[Data for this task — start]

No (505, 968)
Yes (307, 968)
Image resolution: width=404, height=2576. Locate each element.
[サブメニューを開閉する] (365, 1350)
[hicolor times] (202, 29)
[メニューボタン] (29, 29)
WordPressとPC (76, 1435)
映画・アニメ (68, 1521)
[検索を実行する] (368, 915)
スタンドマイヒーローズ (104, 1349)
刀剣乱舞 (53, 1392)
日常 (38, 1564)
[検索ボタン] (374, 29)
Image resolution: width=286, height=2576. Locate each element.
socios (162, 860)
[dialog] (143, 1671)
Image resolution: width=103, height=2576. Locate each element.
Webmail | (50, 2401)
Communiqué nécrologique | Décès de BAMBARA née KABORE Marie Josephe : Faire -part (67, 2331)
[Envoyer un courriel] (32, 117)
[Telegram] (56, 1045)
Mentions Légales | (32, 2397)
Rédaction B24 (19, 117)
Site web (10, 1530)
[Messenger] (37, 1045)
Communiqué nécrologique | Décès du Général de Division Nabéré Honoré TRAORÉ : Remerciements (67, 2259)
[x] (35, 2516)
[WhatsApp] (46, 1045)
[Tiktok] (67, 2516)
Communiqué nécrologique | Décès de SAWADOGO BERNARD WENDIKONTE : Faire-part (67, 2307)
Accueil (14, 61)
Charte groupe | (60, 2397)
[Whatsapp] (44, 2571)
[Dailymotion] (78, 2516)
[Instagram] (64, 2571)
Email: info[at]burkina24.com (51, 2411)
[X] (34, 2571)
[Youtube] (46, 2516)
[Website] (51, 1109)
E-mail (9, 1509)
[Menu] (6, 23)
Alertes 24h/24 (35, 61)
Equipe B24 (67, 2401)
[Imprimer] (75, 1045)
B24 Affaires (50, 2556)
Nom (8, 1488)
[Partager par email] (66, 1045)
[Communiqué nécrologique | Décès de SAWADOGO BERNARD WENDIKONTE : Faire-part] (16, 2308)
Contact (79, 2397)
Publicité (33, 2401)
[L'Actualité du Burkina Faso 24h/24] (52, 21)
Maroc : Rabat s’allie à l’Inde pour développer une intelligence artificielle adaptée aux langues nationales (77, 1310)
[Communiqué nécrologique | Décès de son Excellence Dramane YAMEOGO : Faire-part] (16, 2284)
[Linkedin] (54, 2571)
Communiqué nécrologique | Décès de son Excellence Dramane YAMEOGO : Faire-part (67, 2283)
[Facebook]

[Data for this task — finish]

What you will do:
The lines to show are those in the data above that include "Communiqué".

Result below:
Communiqué nécrologique | Décès de BAMBARA née KABORE Marie Josephe : Faire -part (67, 2331)
Communiqué nécrologique | Décès du Général de Division Nabéré Honoré TRAORÉ : Remerciements (67, 2259)
Communiqué nécrologique | Décès de SAWADOGO BERNARD WENDIKONTE : Faire-part (67, 2307)
[Communiqué nécrologique | Décès de SAWADOGO BERNARD WENDIKONTE : Faire-part] (16, 2308)
[Communiqué nécrologique | Décès de son Excellence Dramane YAMEOGO : Faire-part] (16, 2284)
Communiqué nécrologique | Décès de son Excellence Dramane YAMEOGO : Faire-part (67, 2283)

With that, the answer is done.